Bonds
- Single, double, triple, and aromatic bonds are represented by the symbols -, =, #, and :, respectively.
- Single and aromatic bonds may be omitted.
- Branches are specified by enclosing them in parentheses. The implicit connection to a parenthesized expression (a branch) is to the left.
- Cyclic structures are represented by breaking one single (or aromatic) bond in each ring and the missing bond is denoted by connection placeholder numbers
Disconnected structures:
- Disconnected compounds are written as individual structures separated by a period.
Isomeric specification
-
- Configuration around double bonds is specified by "directional bonds": / and \.
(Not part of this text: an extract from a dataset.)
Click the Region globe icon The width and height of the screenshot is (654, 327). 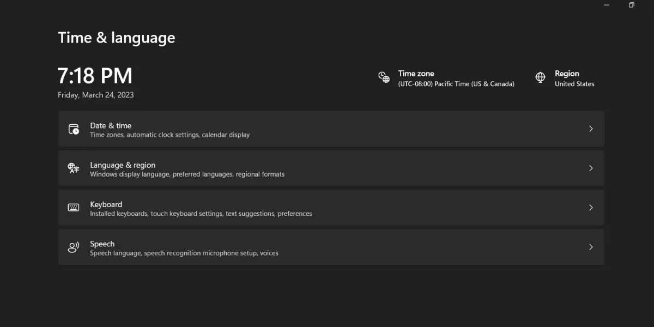point(540,77)
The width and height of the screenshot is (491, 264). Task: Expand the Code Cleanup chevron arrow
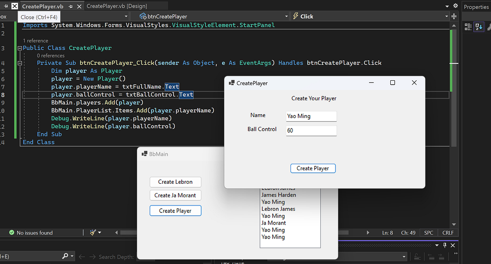(100, 232)
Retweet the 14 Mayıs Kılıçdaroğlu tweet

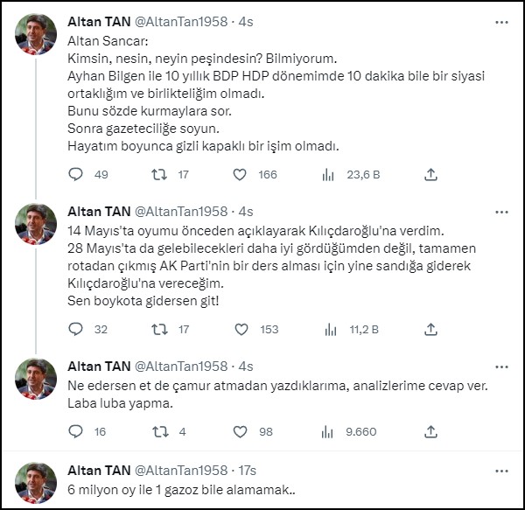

- Configuration around tetrahedral centers may be indicated by a simplified chiral specification (parity) @ or @@.
Stereochemistry
- Parity is a general type of chirality specification based on the local chirality.
Cis-trans isomerism
The default stereoisomers in small rings (size < 8) are cis, which are not written explicitly.
See import option c to override this feature.
Reactions
- syntax: reactant(s)>agent(s)>product(s), where
reactants = reactant1 . reactant2.....
agents = agent1.agent2 . ....
products = product1.product2 . ...Agents are molecular structures that do not take part in the chemical reaction, but are added to the reaction equation for informative purpose only.
All of the above sections are optional. For example:
- a reaction with no agents: reactant(s)>>product(s)
- a reaction with no agents and no products (mainly used in reaction search): reactant(s)>>
- a reaction with no agents and no reactants (mainly used in reaction search): >>product(s)
- atom maps
Unique SMILES
The "unique" name can be sometimes misleading when dealing with compounds with stereo centres.
Daylight's SMILES specification (3.1.SMILES Specification Rules) defines generic, unique, isomeric and absolute SMILES as:
- generic SMILES: representing a molecule (there can be many different representations)
- unique SMILES: generated from generic SMILES by a certain algorithm [1].
- isomeric SMILES: string with information about isotopism, configuration around double bonds and chirality
- absolute SMILES: unique SMILES with isomeric information - in Marvin during graph canonicalization the isomeric information is also considered as an atom invariant
The name canonical SMILES is used for absolute or unique SMILES depending whether the string contains isomeric information or not (both strings are "canonicalized" where the atom/bond order is unambigous).
Marvin generates always canonical SMILES with isomerism info if it is possible to find out from the input file. The molecule graph is always canonicalized using the algorithm in article [1] but it is not guaranteed to give absolute SMILES for all isomeric structures. The unique SMILES generation (option u) currently uses an approximation to make the SMILES string as absolute (unique for isomeric structures) as possible. In this case the form of any aromatic compound is aromatized before SMILES export. For correct exact (perfect) structure searching MolSearch and JChemSearch classes of JChem Base or the jc_equals SQL operator of the JChem Cartridge are suggested.
The initial ranks of atoms for the canonicalization are calculated using the following atom invariants:
- number of connections
- sum of non-H bond orders (single=1, double=2, triple=3, aromatic=1.5, any=0)
- atomic number (list=110, any atom=112)
- sign of charge: 0 for nonnegative, 1 for negative charge
- formal charge
- number of attached hydrogens
- isotope mass number
See ref. [1] for details.
With option u it is possible to include chirality into graph invariants. This option must be used with care since for molecules with numerous chirality centres the canonicalization can be very CPU demanding [2].
SMILES canonicalization algorithm is not generic, it depends on the software package, so it is most useful to compare SMILES strings within a software package.
Not supported SMILES features:
- Branch specified if there is no atom to the left.
- General chiral specification: Allene like, Square-planar, Trigonal-bipyramidal, Octahedral.
Reference
[1] | SMILES 2. Algorithm for Generation of Unique SMILES Notation; D. Weininger, A. Weininger, J. L. Weininger; J. Chem. Inf. Comput. Sci. 1989, 29, 97-101 |
[2] | A New Effective Algorithm for the Unambiguous Identification of the Stereochemical Characteristics of Compounds During Their Registration in Databases; T. Cieplak and J.L. Wisniewski; Molecules 2001, 6, 915-926 |
™: SMILES, SMARTS, and SMIRKS are trademarks of Daylight Chemical Information Systems.